Because, as Cardinal Dolan added, his and other Catholic pastoral leaders' approach to gay human beings has always been all about mercy, graciousness, and respect . . . .
At Think Progress, Igor Volsky doesn't quite buy His Eminence's claims. As he points out, in the real world in which most of us live, here's what Dolan's mercy, graciousness, and respect have translated into for real-life gay human beings:
After lobbying against New York’s marriage equality law, Dolan prohibited by decree any Church personnel or property from being utilized for same-sex marriage ceremonies under penalty of "canonical sanctions," calling the state’s law "irreconcilable with the nature and the definition of marriage as established by Divine law." He has also compared the "threat" posed to marriage by gays and lesbians to that of polygamy, adultery, forced marriage, communist dictatorships, and incest. Dolan responded to the Supreme Court’s decision striking down a section of the 1996 Defense of Marriage Act by claiming that the spread of marriage equality will threaten "the common good of all."
David Badash responds in kind at The New Civil Rights Movement:
You’ll remember that Cardinal Dolan had his St. Patrick’s Cathedral officials call the NYPD and have them block the entrance to the Church one Sunday a few months ago, in his petty fight over getting gay people to literally wash their hands before entering to worship.
Badash recalls that just last month, His Eminence characterized the Supreme Court ruling striking down DOMA as "a tragic day for marriage and our nation," and he notes Dolan's response (i.e., his non-response) to the unprecedented wave of gay-bashings that hit his own city of New York in May. As Volsky observes,
Yes, instead of denouncing anti-gay violence, instead of even acknowledging it, instead of calling for tolerance and love, Cardinal Dolan issued a directive to preach anti-LGBT hate in Church.
And it was only after The New Civil Rights Movement and other called him out for his silence that he spent 17 seconds acknowledging the violence, on a local radio show.
And did nothing more.
Andrew Sullivan is equally unimpressed with His Eminence's disclaimers about Pope Francis's statements:
Nothing the Cardinal says above is wrong exactly, but it’s classic spin from the bullshit artist who runs the New York archdiocese. The idea that Pope Benedict used the same tone toward homosexuals as Pope Francis – that there has been continuity on this – is absurd. Benedict’s move – strongly backed by Dolan – was at complete odds with Francis’ new tone.

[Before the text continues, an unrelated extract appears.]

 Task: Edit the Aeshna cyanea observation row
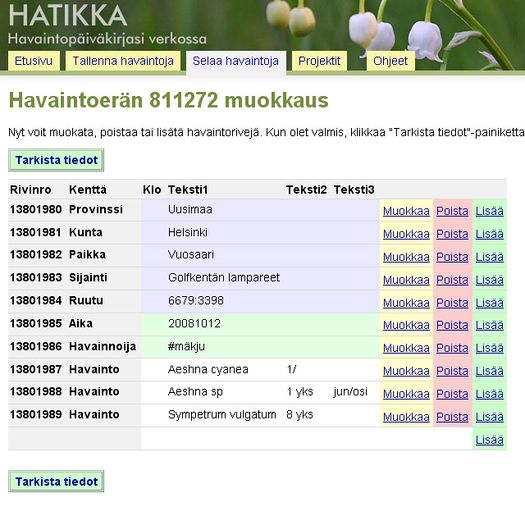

It appears to be taking the U.S. bishops a bit of time to catch up to what many see as the pope's notion of a new pastoral tone when it comes to dealing with LGBT human beings. As Robert McClory notes at National Catholic Reporter yesterday, a group of lay Catholics who have received honorary awards from the church and several city officials published an ad Monday in the Chicago Tribune, appealing to the previous leader of the U.S. bishops, Cardinal Francis George, to stop threatening to use immigrants as pawns in his battle against gay marriage. George has threatened to withdraw Catholic funding from groups assisting immigrants if they support marriage equality.
And as Peter Montgomery says at Religion Dispatches, this very month, the U.S. Conference of Catholic bishops sent senators a letter calling on them to oppose the Employment Non-Discrimination Act (ENDA), which would outlaw discrimination on the basis of sexual orientation and gender identity in hiring and firing. To repeat: the USCCB, which sent this letter, is led by the very same man who went on national news yesterday to say that the Catholic approach to those who are gay is all about mercy, graciousness, and respect.
Those ancient words--mercy, graciousness, respect--so dear to the heart of most religious traditions of the world appear to acquire an entirely new meaning when the U.S. Catholic bishops use them, don't they? And that meaning seems increasingly to many observers to conflict rather sharply with the new pope's understanding of these terms.